跳转至

实现 IJobParallelForAppend

Unity 的 Collections package 里有个 IJobParallelForFilter。我翻了相关的源码,发现虽然它名字带个 Parallel,但根本不是并行的。它的全部逻辑都是在一个线程里做的。后来,Unity 就把它名字里的 Parallel 去掉了,改成 IJobFilter。理由是

IJobParallelForFilter renamed to IJobFilter to better reflect functionality. 1

我有并行的需求,自己实现了一个超级加强版。

1
2
3
4
5
[JobProducerType(typeof(IJobParallelForAppendExtensions.ParallelForAppendProducer<,>))]
public interface IJobParallelForAppend<TValue> where TValue : unmanaged
{
    bool Execute(int index, ref TValue buf);
}

它可以并行 Append 任意的 unmanaged 数据,不再局限于 index。有点像 Compute Shader 那套东西。

  • index 是 for 循环当前的索引。
  • buf 是一个临时缓冲区。

如果 Execute 返回 truebuf 的值会被 Append 到结果里。

样例

[BurstCompile]
public struct TestJob : IJobParallelForAppend<int>
{
    public bool Execute(int index, ref int buf)
    {
        if (index % 2 == 0)
        {
            buf = index * 2;
            return true;
        }

        return false;
    }
}

public class JobTest : MonoBehaviour
{
    private void Start()
    {
        using var buffer = new NativeList<int>(Allocator.TempJob);
        TestJob job = new TestJob();
        job.Schedule(buffer, 12, 2).Complete();

        for (int i = 0; i < buffer.Length; i++)
        {
            print(buffer[i]);
        }
    }
}

输出是 0,4,8,12,16,20,但顺序不固定。

核心代码

ParallelForAppendProducer<TJob, TValue>.Execute 是核心的方法。在 Schedule 前分配好 NativeList<TValue> 的空间,每次有数据要 Append 时,用 Interlocked.Increment 增加 List 的元素数量,把值存进去就好。

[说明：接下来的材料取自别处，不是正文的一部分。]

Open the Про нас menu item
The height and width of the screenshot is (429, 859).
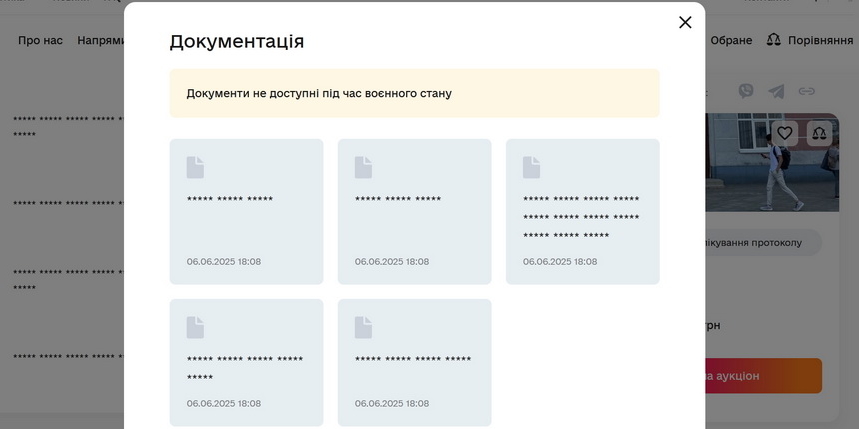(40, 41)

public static class IJobParallelForAppendExtensions
{
    internal struct ParallelForAppendProducer<TJob, TValue> where TValue : unmanaged where TJob : struct, IJobParallelForAppend<TValue>
    {
        public unsafe struct JobWrapper
        {
            [NativeDisableUnsafePtrRestriction]
            public UnsafeList<TValue>* AppendBuffer;
            public TJob JobData;
        }

        internal static readonly SharedStatic<IntPtr> jobReflectionData = SharedStatic<IntPtr>.GetOrCreate<ParallelForAppendProducer<TJob, TValue>>();

        [BurstDiscard]
        public static unsafe void Initialize()
        {
            if (jobReflectionData.Data == IntPtr.Zero)
                jobReflectionData.Data = JobsUtility.CreateJobReflectionData(typeof(JobWrapper), typeof(TJob), (ExecuteJobFunction)Execute);
        }

        public delegate void ExecuteJobFunction(ref JobWrapper jobWrapper, IntPtr additionalPtr, IntPtr bufferRangePatchData, ref JobRanges ranges, int jobIndex);

        public static unsafe void Execute(ref JobWrapper jobWrapper, IntPtr additionalPtr, IntPtr bufferRangePatchData, ref JobRanges ranges, int jobIndex)
        {
            TValue buf = default;

            while (true)
            {
                int begin;
                int end;
                if (!JobsUtility.GetWorkStealingRange(ref ranges, jobIndex, out begin, out end))
                    break;

                JobsUtility.PatchBufferMinMaxRanges(bufferRangePatchData, UnsafeUtility.AddressOf(ref jobWrapper), begin, end - begin);

                var endThatCompilerCanSeeWillNeverChange = end;
                for (var i = begin; i < endThatCompilerCanSeeWillNeverChange; ++i)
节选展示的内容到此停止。